Stored records:
==========

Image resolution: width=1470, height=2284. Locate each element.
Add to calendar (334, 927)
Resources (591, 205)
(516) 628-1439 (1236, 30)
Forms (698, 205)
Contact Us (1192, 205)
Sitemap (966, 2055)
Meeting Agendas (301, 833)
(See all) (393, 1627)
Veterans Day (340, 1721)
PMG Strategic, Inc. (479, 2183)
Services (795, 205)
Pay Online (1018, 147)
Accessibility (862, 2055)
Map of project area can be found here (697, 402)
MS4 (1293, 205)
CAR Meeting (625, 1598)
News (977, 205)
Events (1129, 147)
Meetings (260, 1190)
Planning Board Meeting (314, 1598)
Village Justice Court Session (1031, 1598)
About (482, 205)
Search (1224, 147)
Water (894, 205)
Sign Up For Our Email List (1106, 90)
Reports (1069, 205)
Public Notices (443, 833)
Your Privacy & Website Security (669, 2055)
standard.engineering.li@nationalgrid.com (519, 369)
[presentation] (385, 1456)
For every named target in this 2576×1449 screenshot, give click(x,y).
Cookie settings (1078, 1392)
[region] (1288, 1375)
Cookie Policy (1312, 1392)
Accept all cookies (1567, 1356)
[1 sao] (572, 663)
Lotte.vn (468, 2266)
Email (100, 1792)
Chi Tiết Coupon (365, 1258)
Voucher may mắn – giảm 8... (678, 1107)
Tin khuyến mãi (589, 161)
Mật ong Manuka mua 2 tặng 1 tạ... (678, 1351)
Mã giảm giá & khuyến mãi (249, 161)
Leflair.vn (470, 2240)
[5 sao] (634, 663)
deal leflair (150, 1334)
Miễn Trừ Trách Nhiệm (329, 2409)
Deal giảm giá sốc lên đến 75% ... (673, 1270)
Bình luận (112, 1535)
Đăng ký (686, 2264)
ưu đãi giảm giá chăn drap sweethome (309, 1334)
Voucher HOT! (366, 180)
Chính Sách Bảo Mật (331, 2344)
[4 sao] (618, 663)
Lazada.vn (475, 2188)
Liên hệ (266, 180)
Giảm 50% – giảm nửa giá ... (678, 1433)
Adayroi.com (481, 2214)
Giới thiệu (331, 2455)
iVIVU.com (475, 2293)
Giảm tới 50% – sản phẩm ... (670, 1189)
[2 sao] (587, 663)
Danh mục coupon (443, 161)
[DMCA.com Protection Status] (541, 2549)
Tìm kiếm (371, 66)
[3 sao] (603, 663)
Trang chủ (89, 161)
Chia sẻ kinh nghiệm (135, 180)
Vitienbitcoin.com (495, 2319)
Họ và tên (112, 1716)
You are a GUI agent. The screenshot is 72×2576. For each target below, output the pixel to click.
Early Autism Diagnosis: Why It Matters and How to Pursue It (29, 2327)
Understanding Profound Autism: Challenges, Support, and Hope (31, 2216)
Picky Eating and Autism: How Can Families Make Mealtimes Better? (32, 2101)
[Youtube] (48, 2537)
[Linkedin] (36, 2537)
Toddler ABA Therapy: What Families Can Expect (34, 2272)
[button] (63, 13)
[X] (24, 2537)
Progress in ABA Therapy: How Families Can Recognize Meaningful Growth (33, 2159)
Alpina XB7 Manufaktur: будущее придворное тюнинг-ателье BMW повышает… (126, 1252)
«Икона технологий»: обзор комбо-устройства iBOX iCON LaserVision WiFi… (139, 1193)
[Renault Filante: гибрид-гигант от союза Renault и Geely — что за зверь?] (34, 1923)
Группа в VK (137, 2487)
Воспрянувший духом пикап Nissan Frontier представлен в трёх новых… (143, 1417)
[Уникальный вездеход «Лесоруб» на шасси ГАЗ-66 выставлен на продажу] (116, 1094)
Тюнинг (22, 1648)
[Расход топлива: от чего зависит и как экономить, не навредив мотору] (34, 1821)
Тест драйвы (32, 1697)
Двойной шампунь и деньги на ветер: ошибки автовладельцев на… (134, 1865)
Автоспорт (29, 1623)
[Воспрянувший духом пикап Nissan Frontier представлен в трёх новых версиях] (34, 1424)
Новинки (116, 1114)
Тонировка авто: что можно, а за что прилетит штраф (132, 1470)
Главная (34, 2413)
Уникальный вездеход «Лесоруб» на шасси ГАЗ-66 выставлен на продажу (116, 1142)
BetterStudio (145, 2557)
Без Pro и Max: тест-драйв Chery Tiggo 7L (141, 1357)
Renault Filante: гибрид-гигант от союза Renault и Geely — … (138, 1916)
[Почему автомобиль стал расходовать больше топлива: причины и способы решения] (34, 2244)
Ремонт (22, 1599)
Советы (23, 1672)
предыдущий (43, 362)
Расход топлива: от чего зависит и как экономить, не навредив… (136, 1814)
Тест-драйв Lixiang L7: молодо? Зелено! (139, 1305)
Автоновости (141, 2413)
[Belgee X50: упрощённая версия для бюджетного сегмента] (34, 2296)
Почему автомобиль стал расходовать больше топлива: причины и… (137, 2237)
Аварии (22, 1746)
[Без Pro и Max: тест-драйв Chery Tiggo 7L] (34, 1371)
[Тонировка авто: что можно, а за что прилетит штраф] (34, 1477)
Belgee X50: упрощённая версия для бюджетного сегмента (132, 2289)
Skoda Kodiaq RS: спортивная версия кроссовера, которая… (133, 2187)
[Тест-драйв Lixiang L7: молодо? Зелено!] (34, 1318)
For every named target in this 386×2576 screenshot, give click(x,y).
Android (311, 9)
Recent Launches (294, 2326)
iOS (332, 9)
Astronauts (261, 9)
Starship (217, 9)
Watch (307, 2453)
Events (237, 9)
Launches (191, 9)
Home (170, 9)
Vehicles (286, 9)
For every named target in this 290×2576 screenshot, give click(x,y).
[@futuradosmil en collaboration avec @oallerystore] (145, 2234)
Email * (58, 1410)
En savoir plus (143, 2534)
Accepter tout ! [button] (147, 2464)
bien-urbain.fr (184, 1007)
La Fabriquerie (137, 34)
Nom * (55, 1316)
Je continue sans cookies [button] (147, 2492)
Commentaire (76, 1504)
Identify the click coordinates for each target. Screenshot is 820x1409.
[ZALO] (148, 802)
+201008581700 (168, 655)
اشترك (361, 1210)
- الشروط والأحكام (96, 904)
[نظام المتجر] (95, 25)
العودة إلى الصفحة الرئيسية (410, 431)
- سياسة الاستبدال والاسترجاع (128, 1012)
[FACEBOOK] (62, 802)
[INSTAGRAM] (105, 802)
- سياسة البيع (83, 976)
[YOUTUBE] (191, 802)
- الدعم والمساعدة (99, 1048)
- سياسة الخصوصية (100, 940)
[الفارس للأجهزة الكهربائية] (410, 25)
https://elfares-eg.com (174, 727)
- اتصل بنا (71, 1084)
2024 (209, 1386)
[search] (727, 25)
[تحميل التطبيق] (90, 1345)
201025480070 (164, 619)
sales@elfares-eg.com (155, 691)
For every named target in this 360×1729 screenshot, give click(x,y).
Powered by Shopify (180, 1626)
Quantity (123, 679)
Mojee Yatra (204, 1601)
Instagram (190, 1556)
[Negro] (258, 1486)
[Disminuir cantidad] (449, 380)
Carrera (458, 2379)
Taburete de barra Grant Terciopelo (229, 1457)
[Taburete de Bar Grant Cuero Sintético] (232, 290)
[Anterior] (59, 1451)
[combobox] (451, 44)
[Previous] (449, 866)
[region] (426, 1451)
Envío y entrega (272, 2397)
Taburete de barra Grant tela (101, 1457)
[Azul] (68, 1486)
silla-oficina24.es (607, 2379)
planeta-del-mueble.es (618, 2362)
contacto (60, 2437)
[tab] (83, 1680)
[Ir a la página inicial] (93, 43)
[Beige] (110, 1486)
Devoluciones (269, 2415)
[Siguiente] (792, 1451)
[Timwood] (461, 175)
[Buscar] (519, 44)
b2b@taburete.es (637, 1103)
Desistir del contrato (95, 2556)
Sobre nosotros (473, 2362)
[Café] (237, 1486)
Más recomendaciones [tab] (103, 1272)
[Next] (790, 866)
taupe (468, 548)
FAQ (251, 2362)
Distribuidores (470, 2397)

==========

Instructions to follow:
Above are the records. Print exactly, and only, the lines from the line with "сегмента (132, 2289)" to the line with "Email * (58, 1410)", both inclusive.

Problem solution:
Belgee X50: упрощённая версия для бюджетного сегмента (132, 2289)
Skoda Kodiaq RS: спортивная версия кроссовера, которая… (133, 2187)
[Тест-драйв Lixiang L7: молодо? Зелено!] (34, 1318)
For every named target in this 386×2576 screenshot, give click(x,y).
Android (311, 9)
Recent Launches (294, 2326)
iOS (332, 9)
Astronauts (261, 9)
Starship (217, 9)
Watch (307, 2453)
Events (237, 9)
Launches (191, 9)
Home (170, 9)
Vehicles (286, 9)
For every named target in this 290×2576 screenshot, give click(x,y).
[@futuradosmil en collaboration avec @oallerystore] (145, 2234)
Email * (58, 1410)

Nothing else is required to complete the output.